A solid plan should account for all your future expenses and debts to ensure you don’t run out of your savings.
It’s never too early or too late to start saving for retirement, just begin when you can.
How to Start Saving?
A simple hack to retirement planning is to determine "YOUR NUMBER" for retirement.
“The number” is how much money you will need to cover about 80% of your current annual income, and any other additional expenses.
You may already be saving in a traditional employer-sponsored retirement plan, like a 401(k). However, depending on your retirement goals, you might want to explore additional methods of saving beyond that single option.
In fact, according to Fidelity, an average couple can expect to pay approximately $330,000 (after tax) to cover healthcare costs in retirement, not including the cost of long-term care, if needed.
Without having enough emergency savings, you can easily drain your funds.
A holistic approach to prevent such situations is to apply the 50/30/20 budgeting rule, where you
Allocate 50% of your income to essential needs (e.g., rent, groceries, bills, and transportation).
Spend 30% of your income on wants (e.g., luxuries and entertainment).
Set aside 20% of your income for savings (e.g., emergency funds or retirement).
Types of Retirement Accounts
To determine which account to allocate your money to, you need to understand the rules, tax advantages, and benefits of each account.
Employer-Sponsored Retirement Plans
1) 403(b)
403(b) is a retirement plan designed for employees in public schools, healthcare, religious institutions, and other tax-exempt organizations.
With 403(b), you can automatically save part of your paycheck for the future. Most employees under the age of 50 can contribute up to $23,500 in 2025. However, based on your age or years of service, you may even be eligible to save more.
You can choose between two types of 403(b) plans:
Traditional 403(b): Contributions are made before taxes, reducing your taxable income now.
Roth 403(b): Contributions are made with after-tax dollars, so you don’t get a tax break now.
If you're not sure which version is best, you can compare the benefits or even split your contributions between traditional and Roth to get a mix of tax advantages now and later.
2) 401K
A 401(k) is a retirement savings plan offered by many employers to help you save money for the future while also giving you tax advantages.
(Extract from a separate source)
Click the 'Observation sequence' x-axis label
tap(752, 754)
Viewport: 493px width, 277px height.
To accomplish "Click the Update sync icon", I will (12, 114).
You decide how much of your paycheck you want to contribute. That amount gets automatically deducted from each paycheck and deposited into your 401(k) account. From there, the money is invested, giving it the chance to grow over time.
Most employers now offer two versions of the 401(k): the traditional and the Roth.
Traditional 401(k)
It lowers your taxable income now, reducing your current tax bill.
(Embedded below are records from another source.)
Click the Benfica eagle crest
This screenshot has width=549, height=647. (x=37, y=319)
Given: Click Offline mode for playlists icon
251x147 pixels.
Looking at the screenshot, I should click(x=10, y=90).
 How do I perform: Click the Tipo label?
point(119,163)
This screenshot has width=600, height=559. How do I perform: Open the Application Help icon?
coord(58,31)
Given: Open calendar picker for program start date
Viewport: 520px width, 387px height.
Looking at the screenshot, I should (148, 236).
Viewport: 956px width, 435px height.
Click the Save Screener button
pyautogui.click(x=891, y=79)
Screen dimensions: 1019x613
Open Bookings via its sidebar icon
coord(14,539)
Once you withdraw that money from your account in retirement, you’ll be obligated to pay taxes.
Roth 401(k)
You pay taxes on the money before it goes into your account.
In retirement, your withdrawals are tax-free, as long as you meet the specified conditions.
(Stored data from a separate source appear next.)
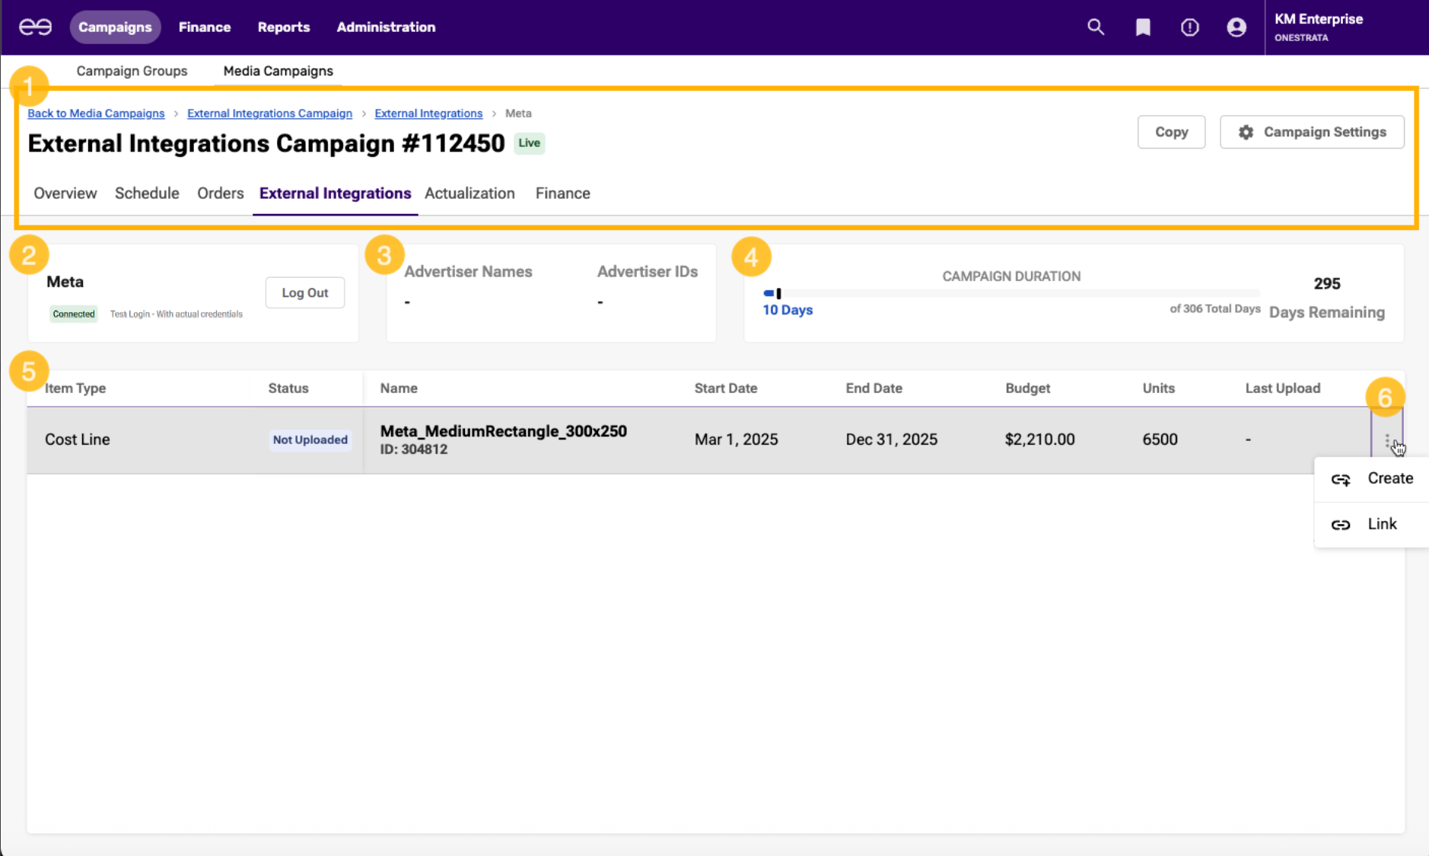Click the chain link icon beside Link

[1341, 525]
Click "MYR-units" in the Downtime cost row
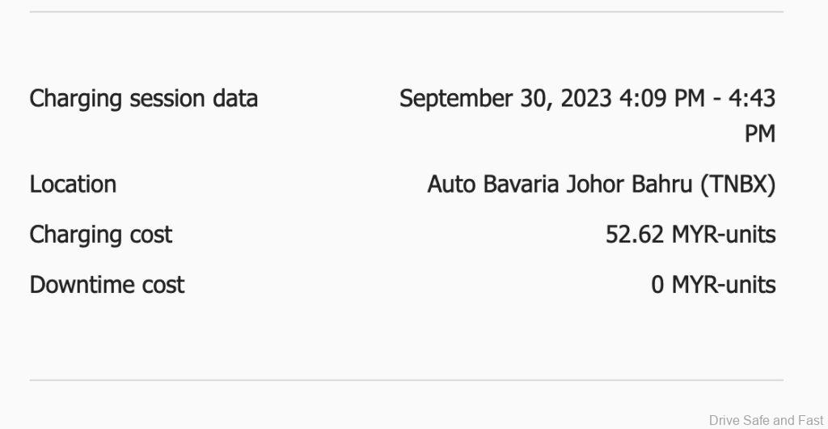This screenshot has height=429, width=828. 724,285
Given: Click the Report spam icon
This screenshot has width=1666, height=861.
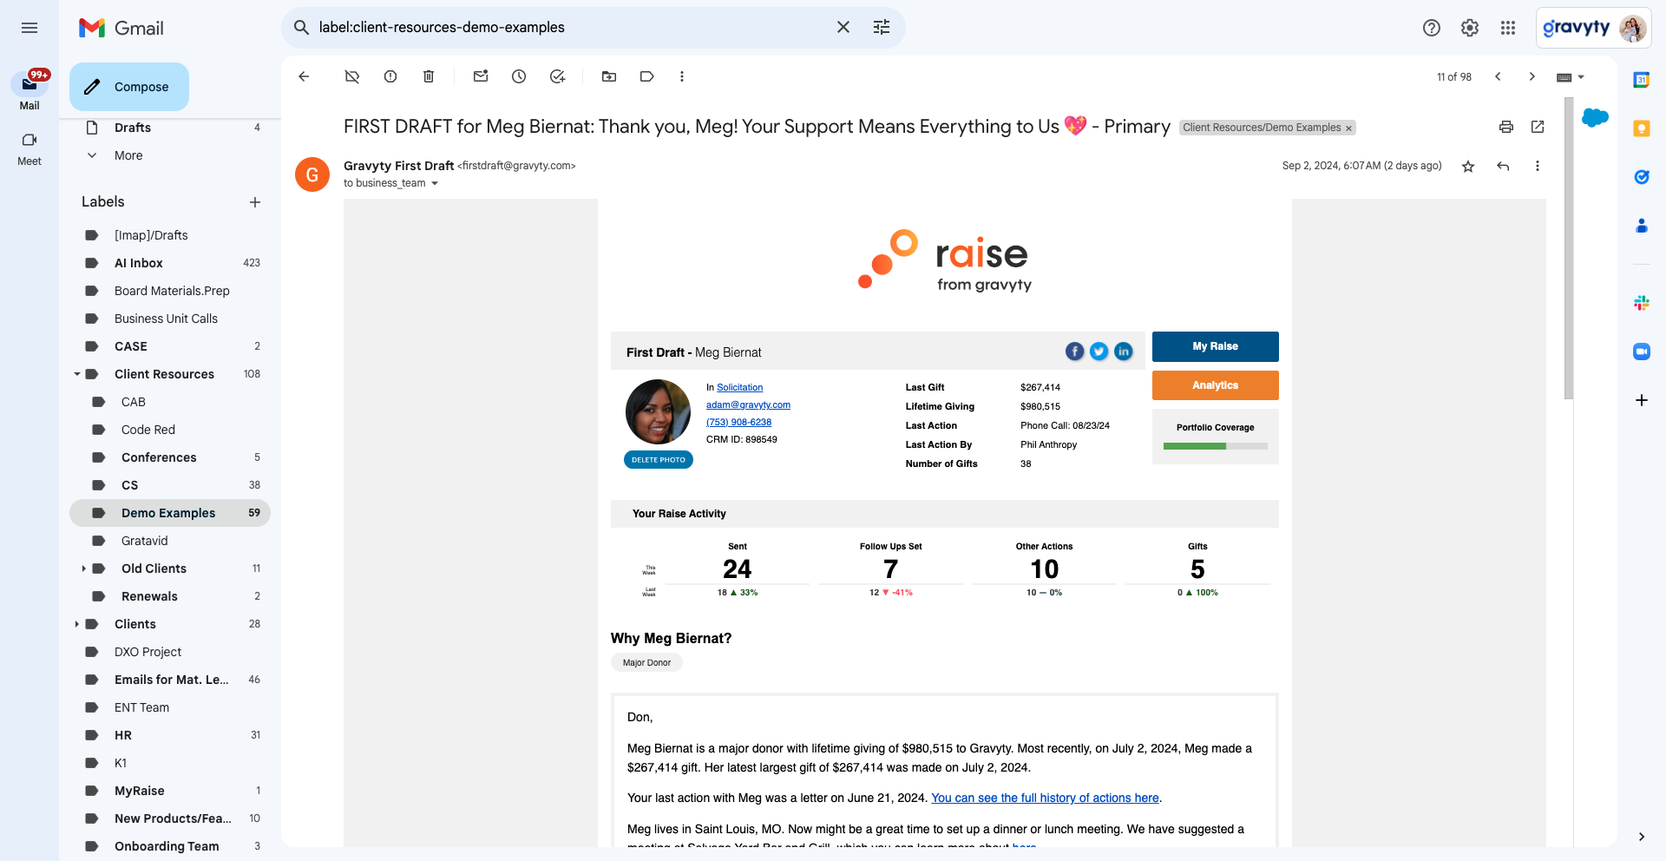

So it’s a choice between saving on taxes now (traditional) or later (Roth).
Similar to 403(b), some people even split their contributions between both.
Traditional IRA
A Traditional Individual Retirement Account (IRA) is a personal retirement savings account where your money is invested in various assets to grow over time.
Since your contributions and earnings grow without you paying immediate taxes, when you retire and start taking distributions, those withdrawals are taxed as ordinary income at your current tax rate.
Ideally, most people aim to be in a lower tax bracket after they stop working, so they pay less in taxes on their withdrawals than they would’ve while working.
KEY BENEFITS:
Your investments grow tax-deferred. You don’t pay any taxes on the earnings, like interest, dividends, or capital gains, as long as the money stays in the account. The taxes only apply when you withdraw funds during retirement.
The money you put into a Traditional IRA is deductible in the year you contribute. This reduces your taxable income for that year, which could lower your overall tax bill.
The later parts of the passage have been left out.